Passage for review:
________________________________________

4K Ultra HD & Blu-ray, 1983, PG for language
Best extra: A 45-minute retrospective making-of documentary with interviews from the cast and crew
IN THE SUMMER OF 1982, everyone associated with the Cold War thriller “WarGames” was paranoid about losing their job. Co-writers Lawrence Lasker and Walter F. Parkes, who had been college roommates, were already canned. Director Martin Brest (“Beverly Hills Cop”) was booted out next. Young actors Matthew Broderick (“Ferris Bueller’s Day Off,” “Glory”) and Ally Sheedy (“The Breakfast Club,” “Short Circuit”) thought for sure they were headed for the chopping block, especially with only two weeks of shooting finished.

________________________________________

Supplied records:
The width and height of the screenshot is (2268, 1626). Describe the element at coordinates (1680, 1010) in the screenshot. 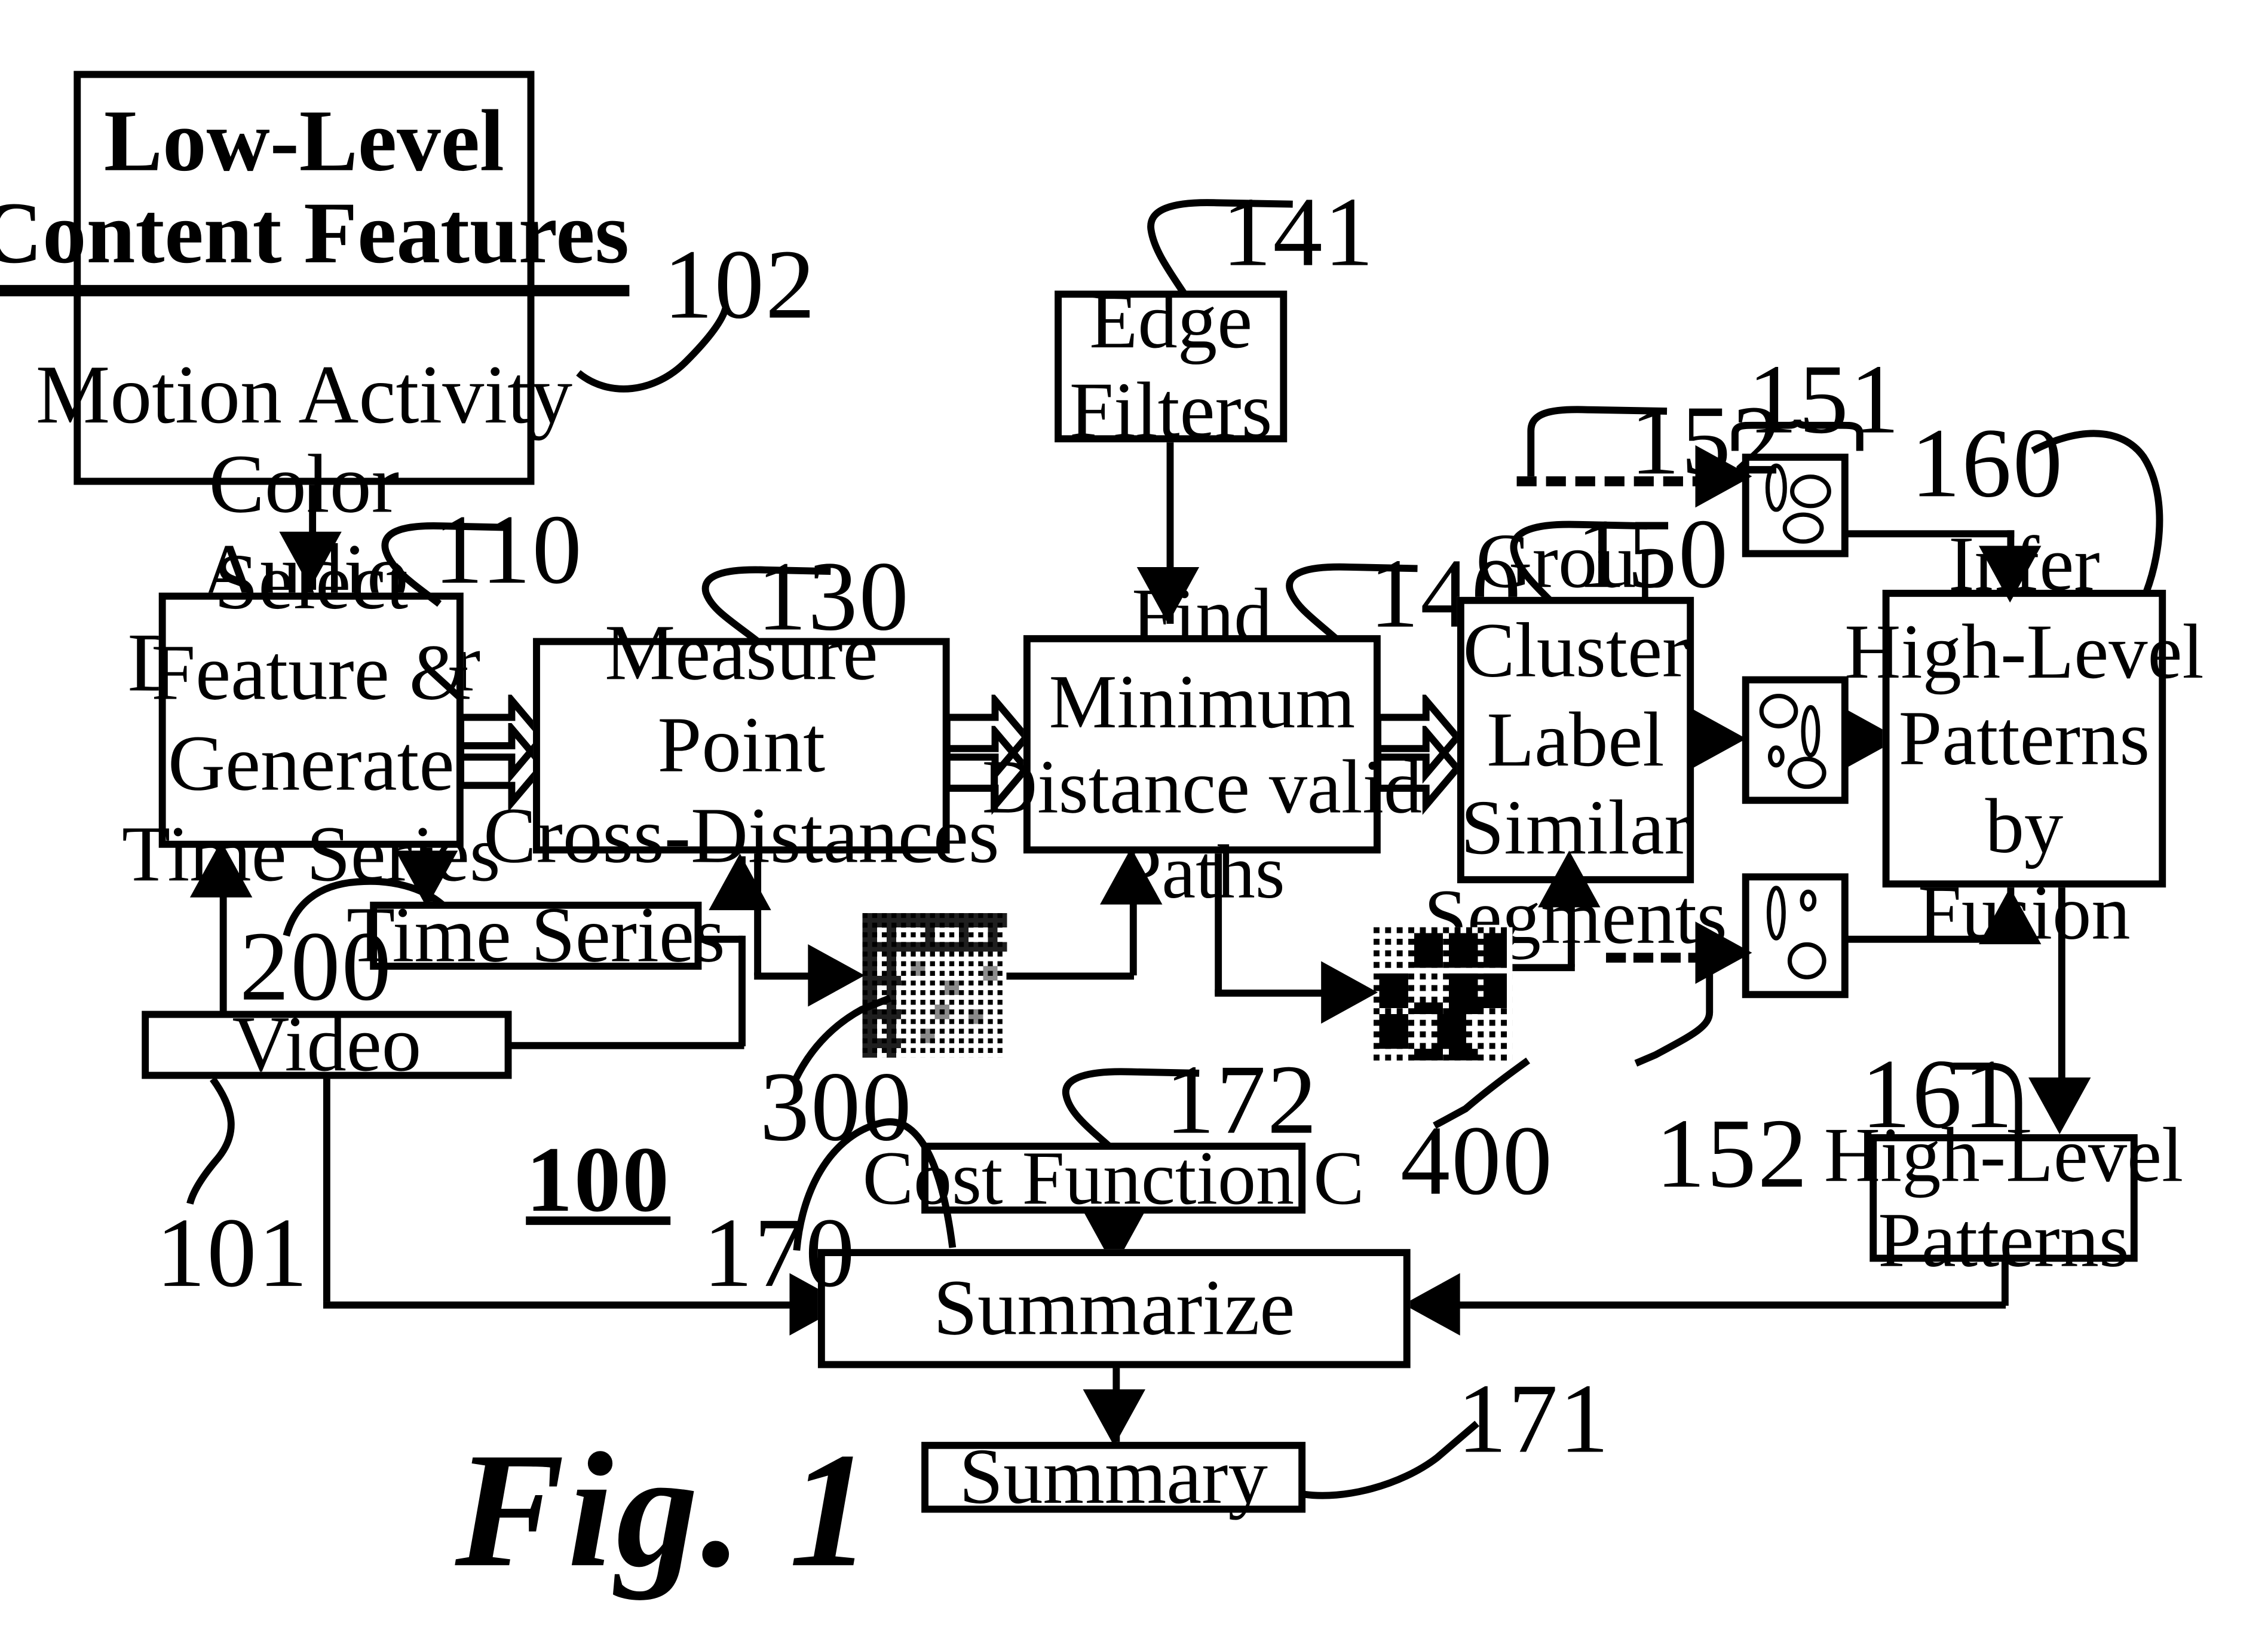

I see `leader-line-152-bottom` at that location.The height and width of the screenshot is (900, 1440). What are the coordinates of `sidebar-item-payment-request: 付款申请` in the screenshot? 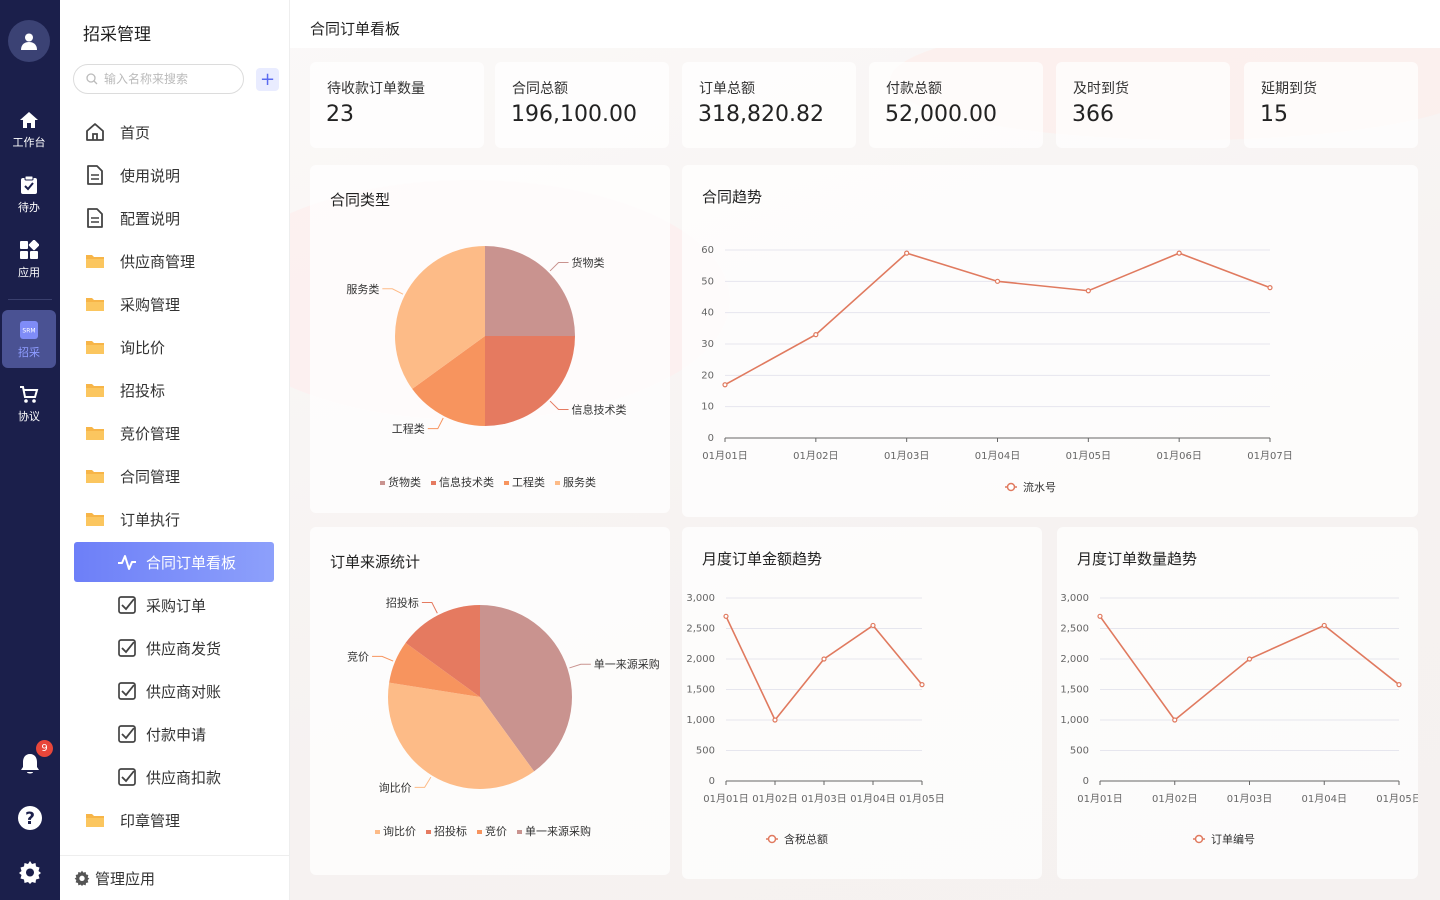 It's located at (174, 734).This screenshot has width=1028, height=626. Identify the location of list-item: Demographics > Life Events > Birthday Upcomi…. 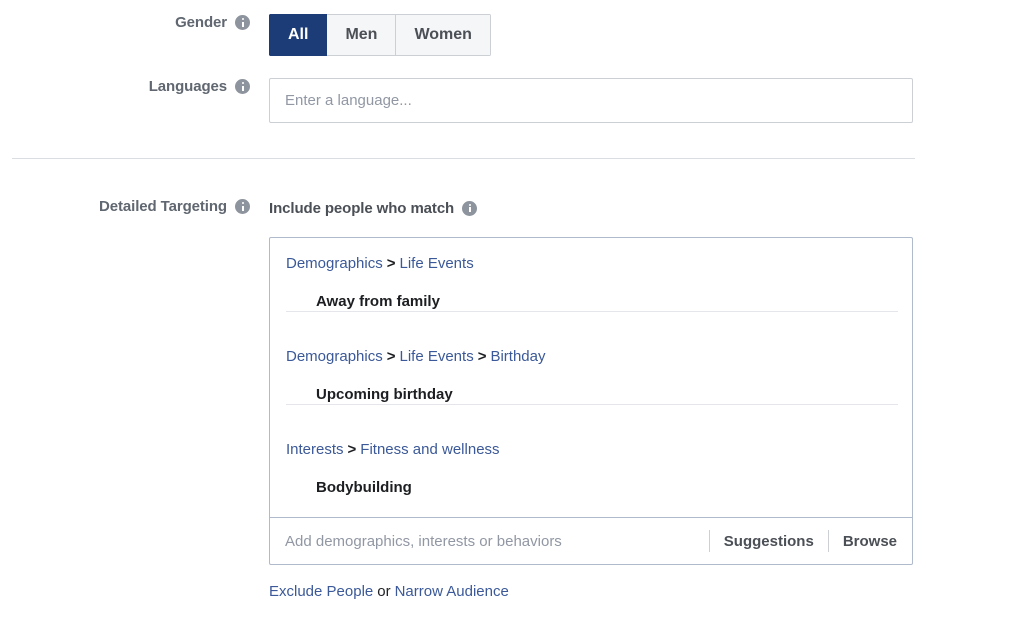
(591, 368).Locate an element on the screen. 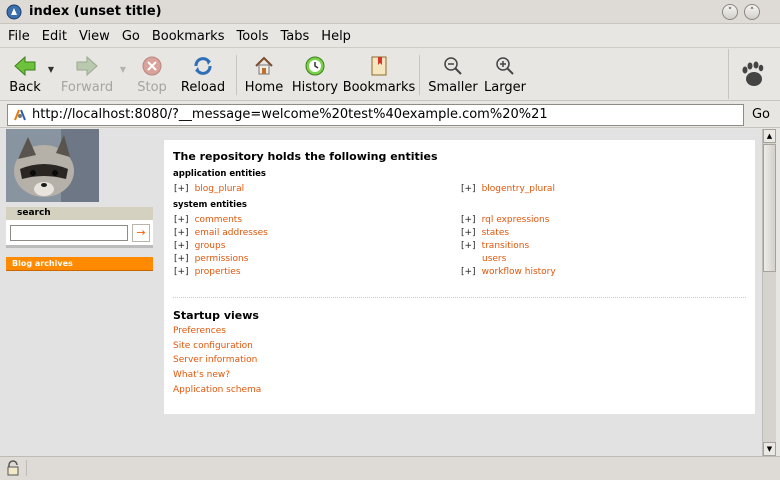 The height and width of the screenshot is (480, 780). menu-tools: Tools is located at coordinates (252, 36). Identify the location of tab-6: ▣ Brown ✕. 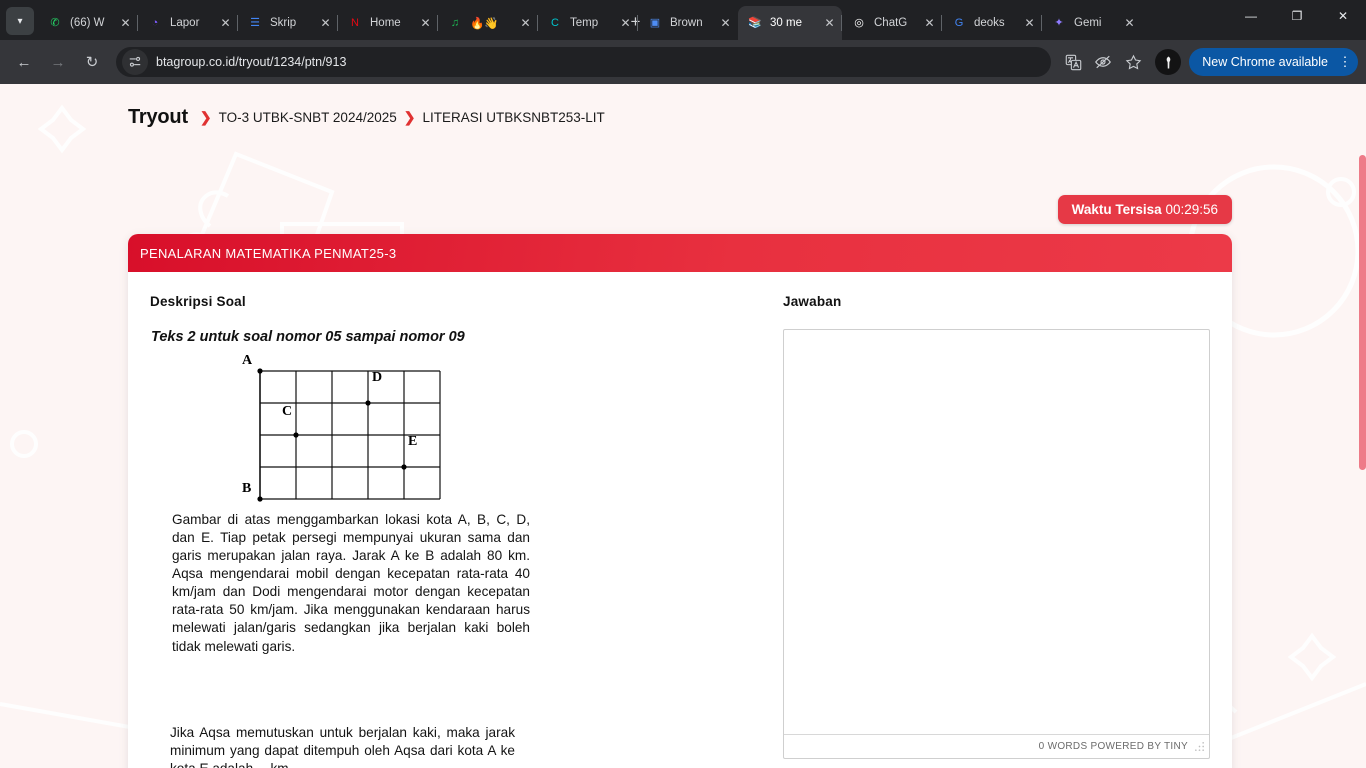
(688, 23).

________________________________________

Aim of the task: Print the section of the WarGames passage above verbatim, starting at "4K Ultra HD" and ending at "of shooting finished.".

Problem solution:
4K Ultra HD & Blu-ray, 1983, PG for language
Best extra: A 45-minute retrospective making-of documentary with interviews from the cast and crew
IN THE SUMMER OF 1982, everyone associated with the Cold War thriller “WarGames” was paranoid about losing their job. Co-writers Lawrence Lasker and Walter F. Parkes, who had been college roommates, were already canned. Director Martin Brest (“Beverly Hills Cop”) was booted out next. Young actors Matthew Broderick (“Ferris Bueller’s Day Off,” “Glory”) and Ally Sheedy (“The Breakfast Club,” “Short Circuit”) thought for sure they were headed for the chopping block, especially with only two weeks of shooting finished.